- GIVEN INSTRUCTION: Copy out everything in the items below from the line containing "Where should I click to: Click" down to the line containing "Looking at the", both lines included, and leave out the pictures.

- RECORDS FOR THIS EXERCISE:

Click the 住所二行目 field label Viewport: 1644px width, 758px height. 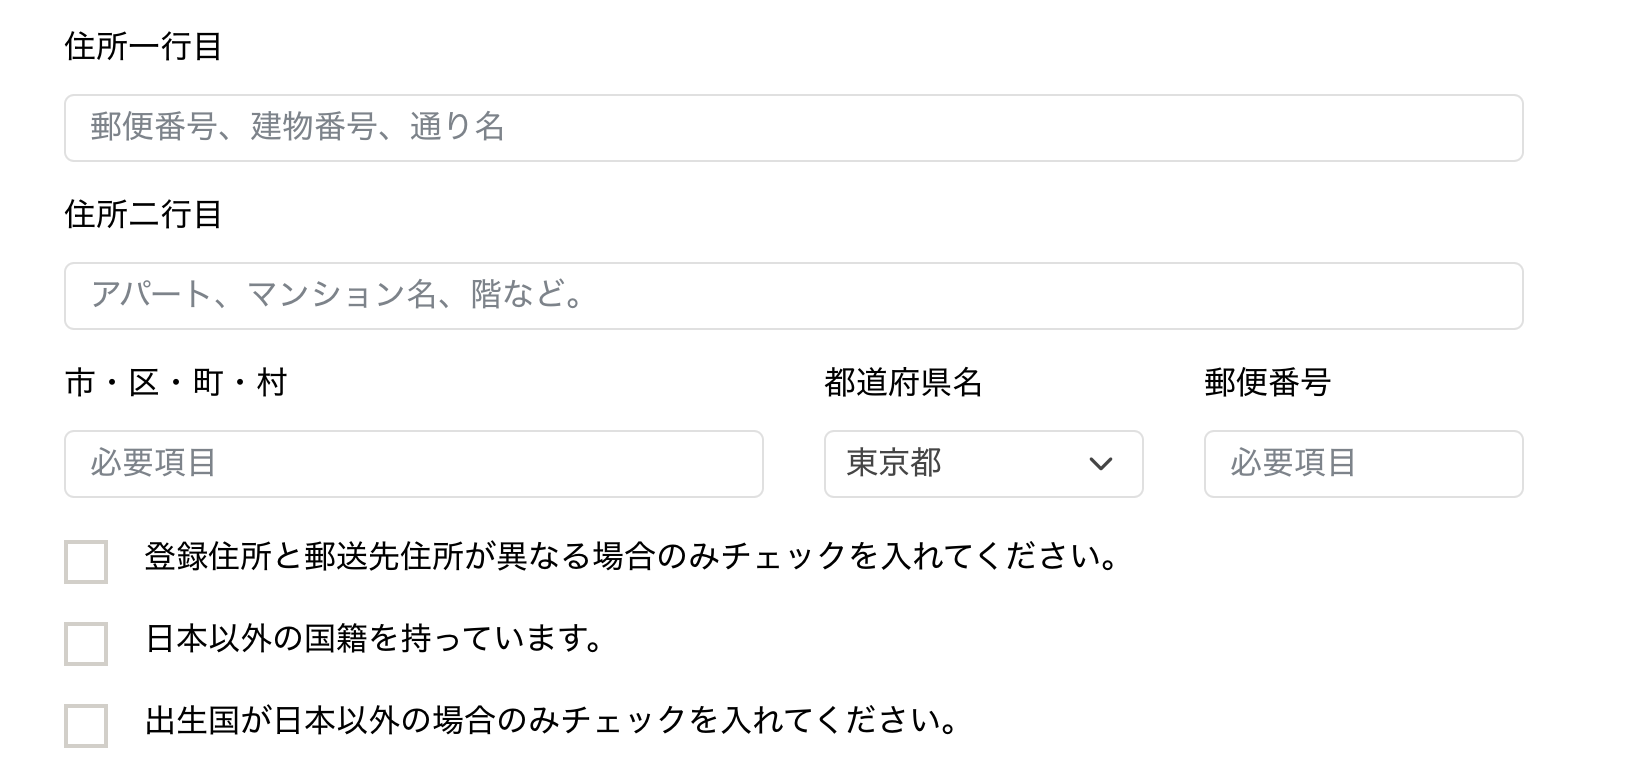coord(143,214)
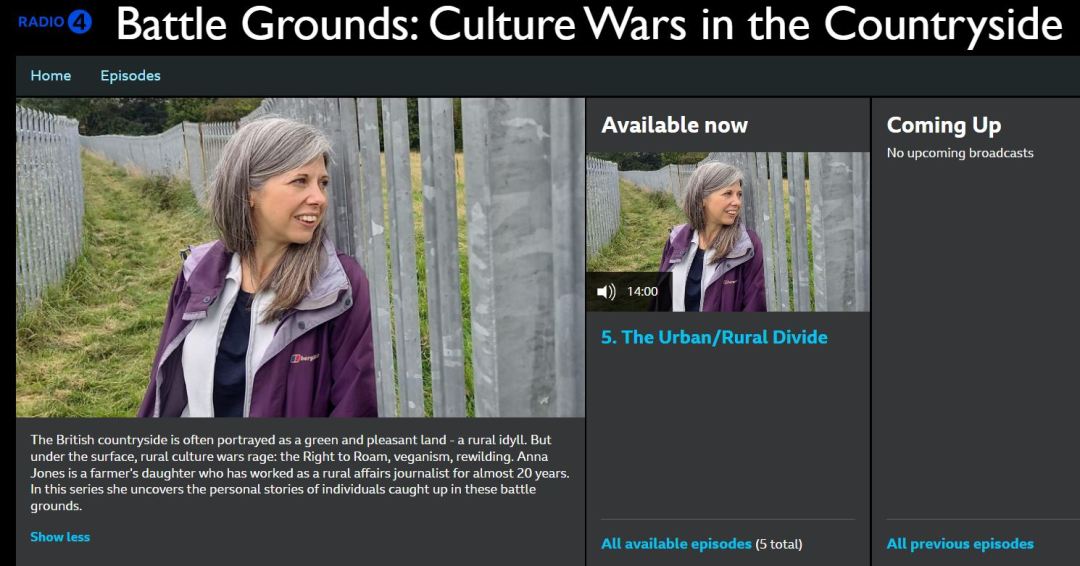Screen dimensions: 1080x566
Task: Click the programme description paragraph
Action: tap(300, 473)
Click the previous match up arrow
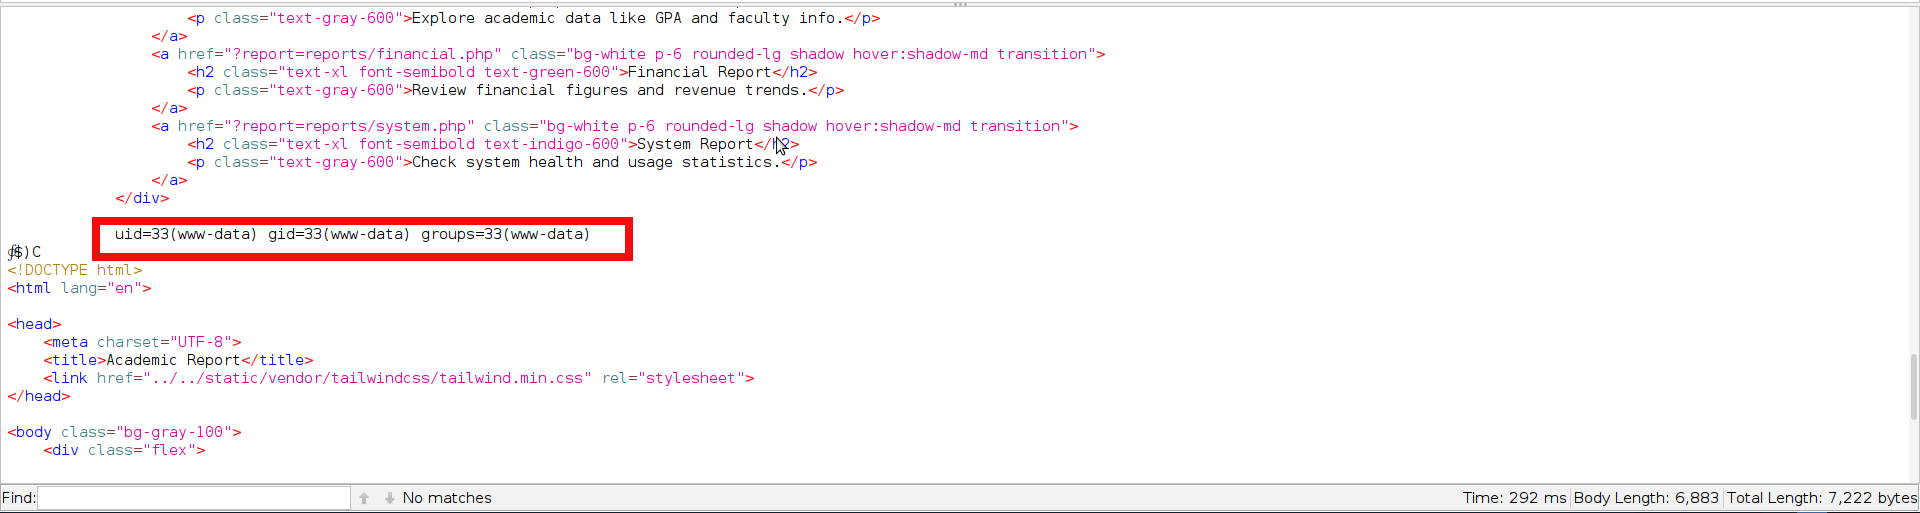 click(x=364, y=498)
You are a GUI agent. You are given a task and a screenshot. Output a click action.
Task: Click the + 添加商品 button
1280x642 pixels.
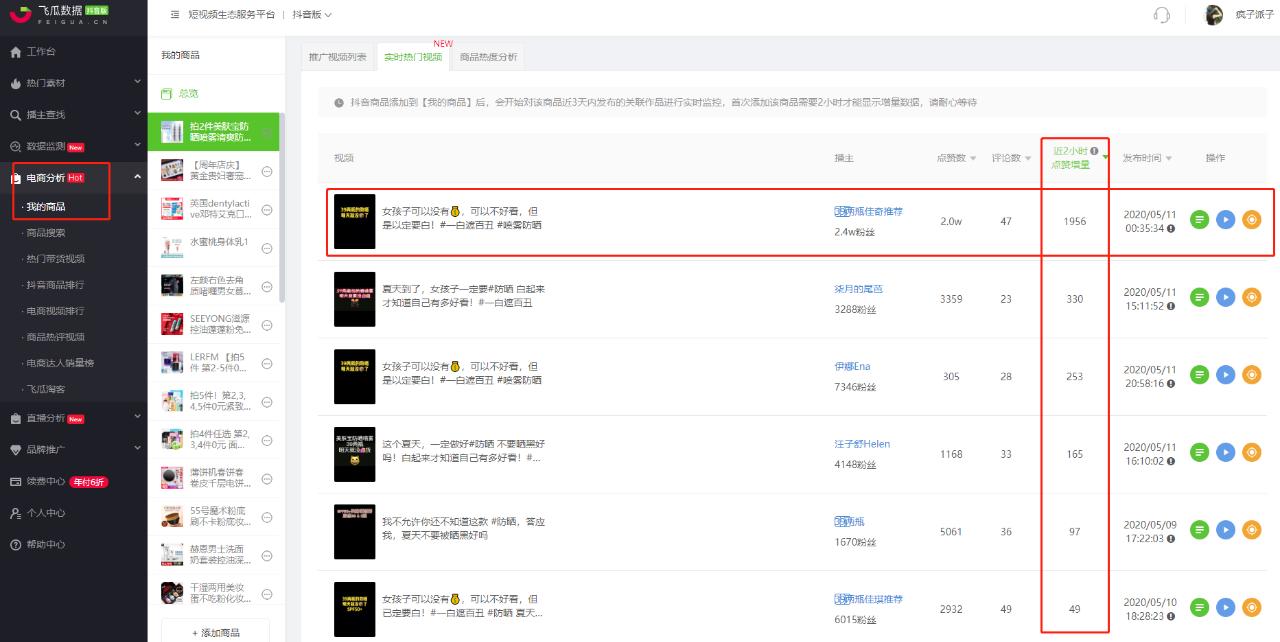(217, 633)
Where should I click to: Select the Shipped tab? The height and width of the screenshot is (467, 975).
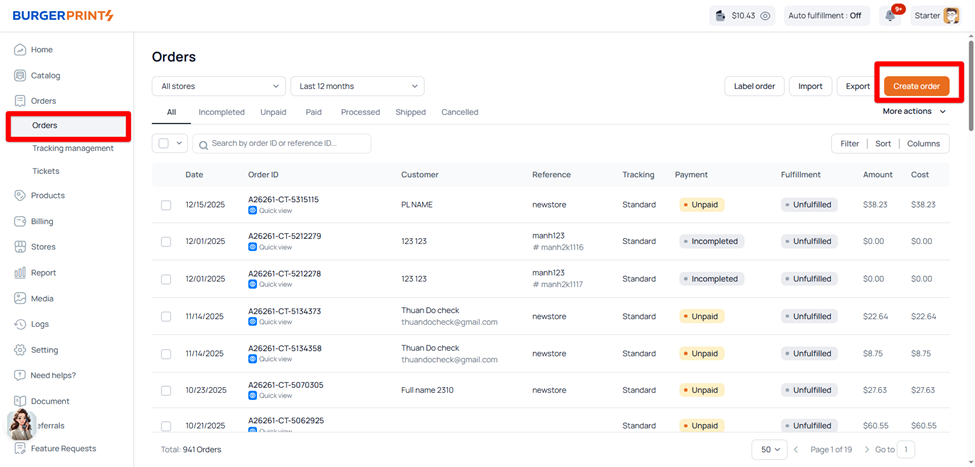tap(410, 113)
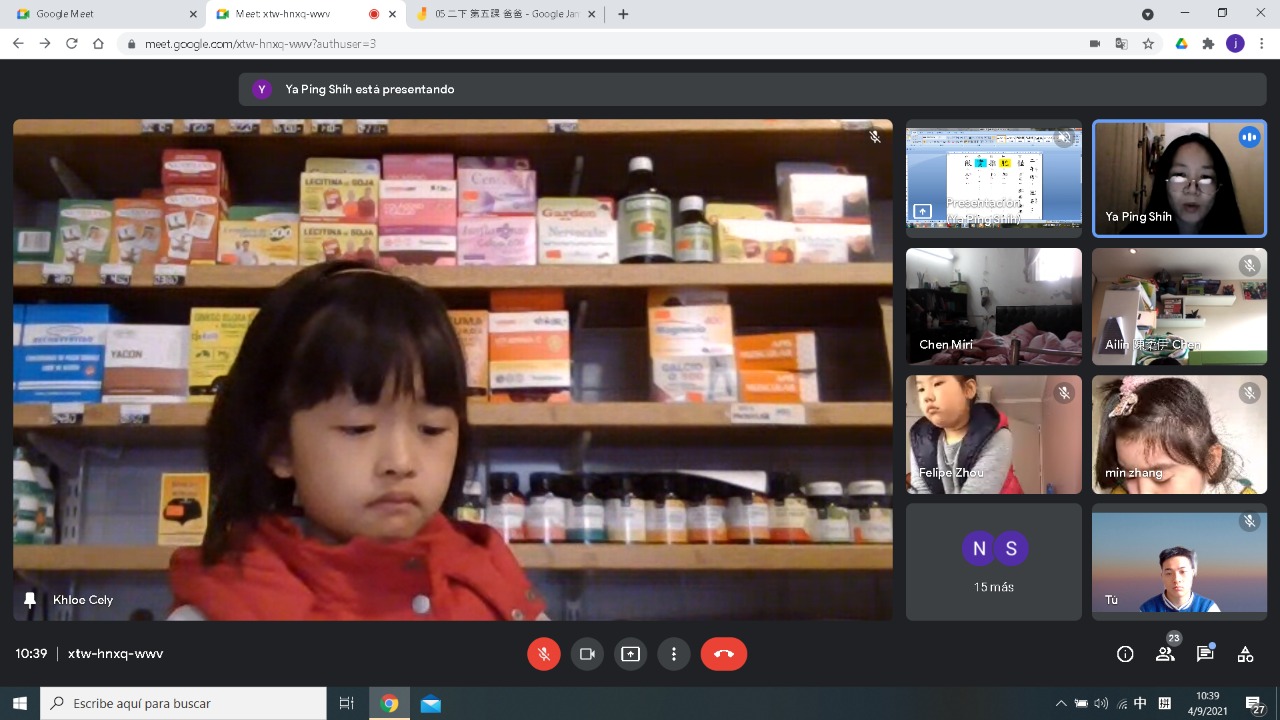Show the participants list panel
This screenshot has height=720, width=1280.
1165,654
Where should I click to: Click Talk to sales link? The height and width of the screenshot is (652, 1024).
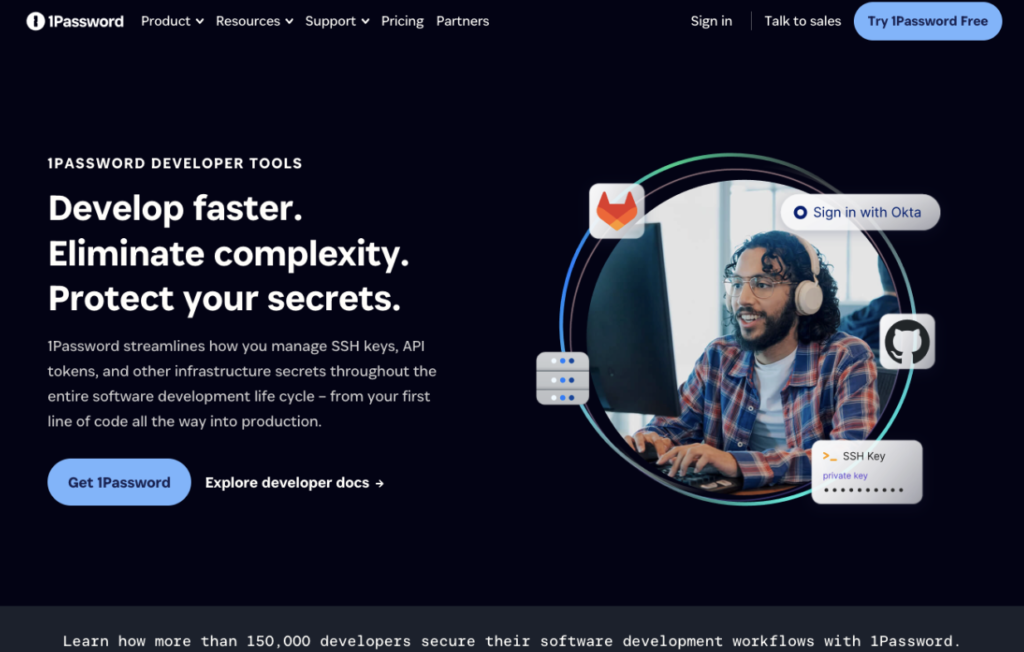tap(803, 21)
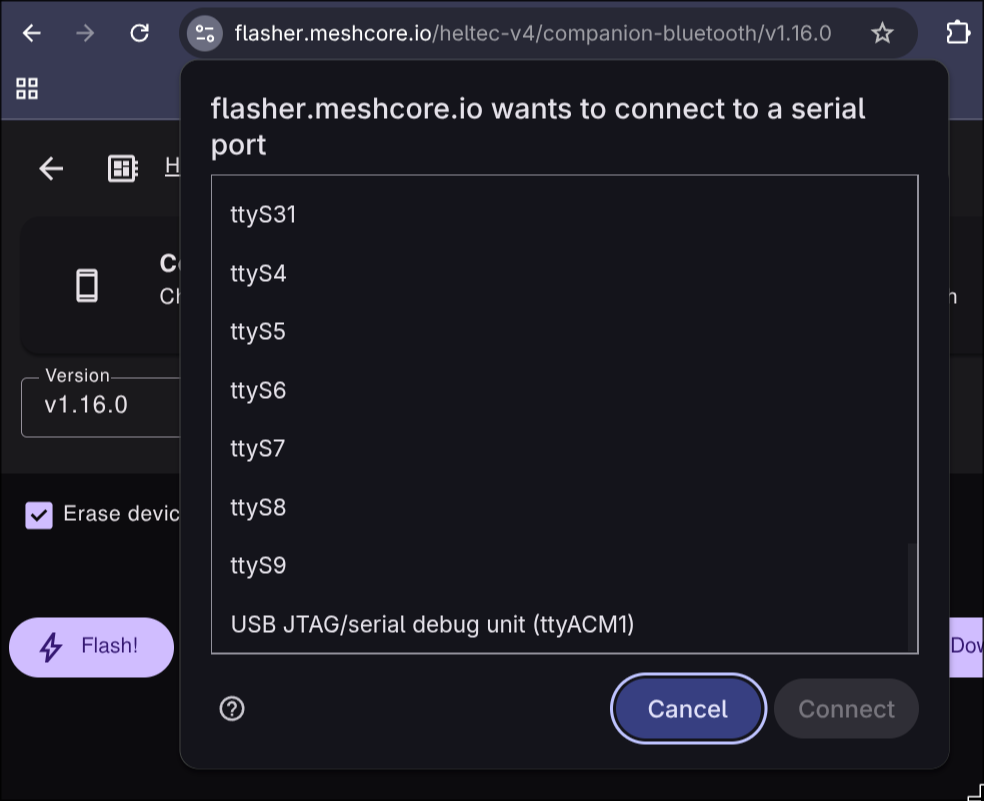Viewport: 984px width, 801px height.
Task: Bookmark this page with the star icon
Action: (882, 33)
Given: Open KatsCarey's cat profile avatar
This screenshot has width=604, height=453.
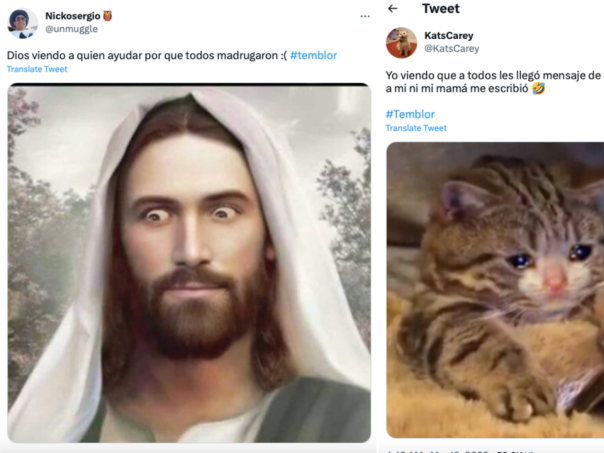Looking at the screenshot, I should [x=402, y=42].
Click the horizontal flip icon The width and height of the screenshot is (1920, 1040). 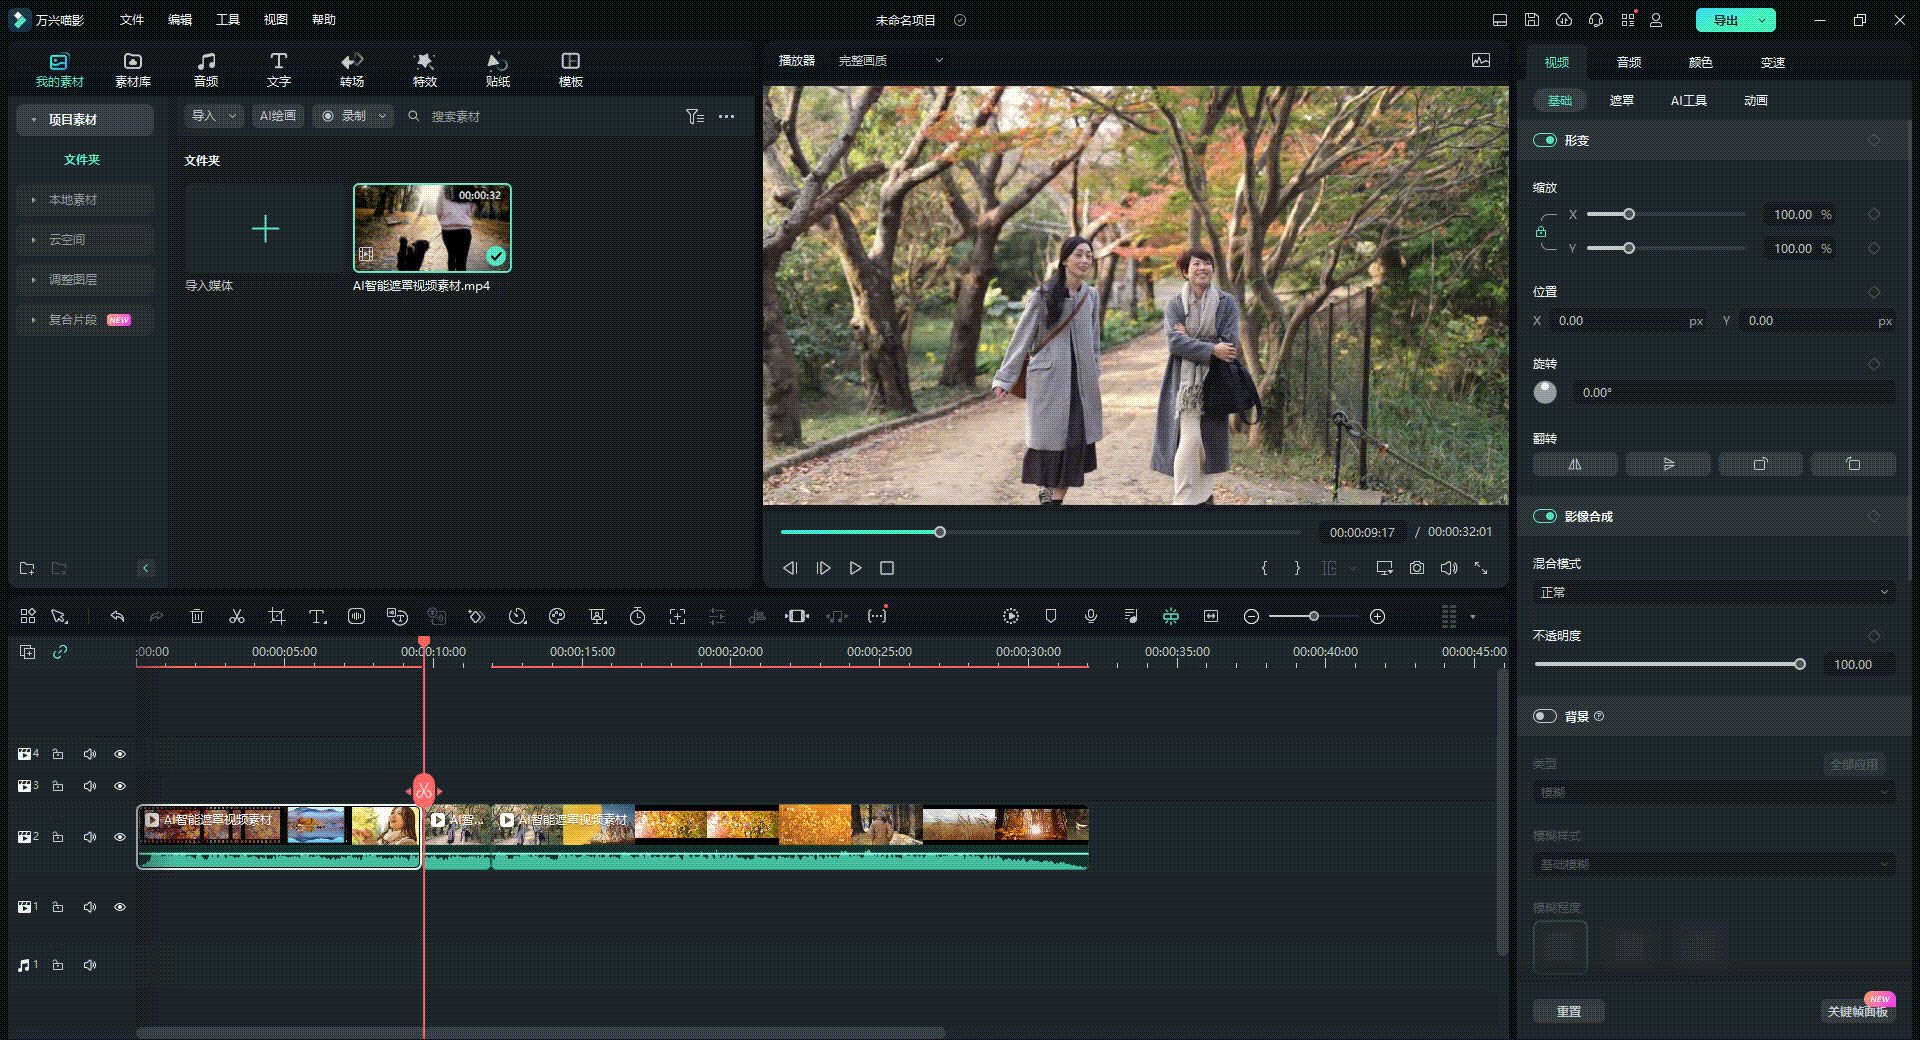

- EXERCISE ANSWER:
Where should I click to: Click Talk to sales link? The height and width of the screenshot is (652, 1024).
tap(803, 21)
Viewport: 984px width, 801px height.
Task: Bookmark this page with the star icon
Action: (882, 33)
Given: Open KatsCarey's cat profile avatar
This screenshot has width=604, height=453.
Looking at the screenshot, I should [x=402, y=42].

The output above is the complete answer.